*** Input

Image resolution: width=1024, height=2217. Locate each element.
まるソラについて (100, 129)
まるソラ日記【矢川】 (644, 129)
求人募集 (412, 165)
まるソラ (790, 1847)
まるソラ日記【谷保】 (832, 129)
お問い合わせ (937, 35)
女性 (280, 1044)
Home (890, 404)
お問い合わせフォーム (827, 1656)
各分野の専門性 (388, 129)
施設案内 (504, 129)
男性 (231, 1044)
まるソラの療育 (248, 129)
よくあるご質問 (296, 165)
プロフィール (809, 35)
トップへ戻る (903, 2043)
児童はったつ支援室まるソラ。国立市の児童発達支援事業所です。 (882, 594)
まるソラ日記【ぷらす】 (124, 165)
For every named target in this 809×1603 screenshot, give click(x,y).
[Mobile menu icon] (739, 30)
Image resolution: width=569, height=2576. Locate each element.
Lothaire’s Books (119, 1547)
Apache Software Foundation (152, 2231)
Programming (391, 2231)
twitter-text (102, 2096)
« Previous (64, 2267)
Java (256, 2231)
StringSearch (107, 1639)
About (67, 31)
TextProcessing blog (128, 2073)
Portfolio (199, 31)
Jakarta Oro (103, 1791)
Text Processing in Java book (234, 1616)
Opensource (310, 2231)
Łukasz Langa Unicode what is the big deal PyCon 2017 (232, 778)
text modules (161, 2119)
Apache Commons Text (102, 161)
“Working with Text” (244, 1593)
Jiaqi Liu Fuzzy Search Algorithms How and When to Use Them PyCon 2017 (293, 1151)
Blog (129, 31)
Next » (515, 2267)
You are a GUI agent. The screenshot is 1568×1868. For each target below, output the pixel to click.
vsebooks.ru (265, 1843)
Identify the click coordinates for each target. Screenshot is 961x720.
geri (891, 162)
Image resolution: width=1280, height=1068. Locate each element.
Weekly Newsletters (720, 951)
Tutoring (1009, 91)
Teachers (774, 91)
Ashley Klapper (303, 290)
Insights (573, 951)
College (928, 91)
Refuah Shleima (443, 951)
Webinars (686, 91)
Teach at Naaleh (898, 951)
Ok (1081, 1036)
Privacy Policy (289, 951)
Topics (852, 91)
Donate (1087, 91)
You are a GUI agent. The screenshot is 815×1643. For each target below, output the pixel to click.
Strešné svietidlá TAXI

******

◆ **Task directions**
Rescale the material starting at its first line and ending at the line that contains "Ashley Klapper (303, 290)", both inclusive, reproducing every line, requests included. Multiply each coordinate in the answers by 1.55 and round to the nearest whole number with halves rounded up, leaving all numbers in the requests unchanged.

◆ **Solution for this task**
Image resolution: width=1024, height=2217. Locate each element.
まるソラについて (155, 200)
まるソラ日記【矢川】 (998, 200)
求人募集 (639, 256)
まるソラ (1225, 2863)
まるソラ日記【谷保】 (1290, 200)
お問い合わせ (1452, 54)
女性 (434, 1618)
Home (1380, 626)
お問い合わせフォーム (1282, 2567)
各分野の専門性 (601, 200)
施設案内 (781, 200)
男性 (358, 1618)
まるソラの療育 (384, 200)
よくあるご質問 (459, 256)
プロフィール (1254, 54)
トップへ戻る (1400, 3167)
児童はったつ支援室まるソラ。国立市の児童発達支援事業所です。 (1367, 921)
まるソラ日記【ぷらす】 (192, 256)
For every named target in this 809×1603 screenshot, give click(x,y).
[Mobile menu icon] (1145, 47)
Image resolution: width=569, height=2576. Locate each element.
Lothaire’s Books (184, 2398)
Apache Software Foundation (236, 3458)
Programming (606, 3458)
twitter-text (158, 3249)
« Previous (99, 3514)
Java (397, 3458)
StringSearch (166, 2540)
About (104, 48)
TextProcessing blog (198, 3213)
Portfolio (308, 48)
Jakarta Oro (160, 2776)
Text Processing in Java book (363, 2505)
Opensource (481, 3458)
Łukasz Langa Unicode what is the big deal PyCon 2017 (360, 1206)
text modules (250, 3284)
Apache Commons Text (158, 250)
“Working with Text” (378, 2469)
Jiaqi Liu Fuzzy Search Algorithms How and When to Use Them PyCon 2017 (454, 1784)
Blog (200, 48)
Next » (798, 3514)
You are a GUI agent. The screenshot is 1568×1868. For each target below, output the pixel to click.
vsebooks.ru (411, 2857)
Identify the click coordinates for each target. Screenshot is 961x720.
geri (1381, 251)
Image resolution: width=1280, height=1068. Locate each element.
Weekly Newsletters (1116, 1474)
Tutoring (1564, 141)
Teachers (1200, 141)
Ashley Klapper (470, 450)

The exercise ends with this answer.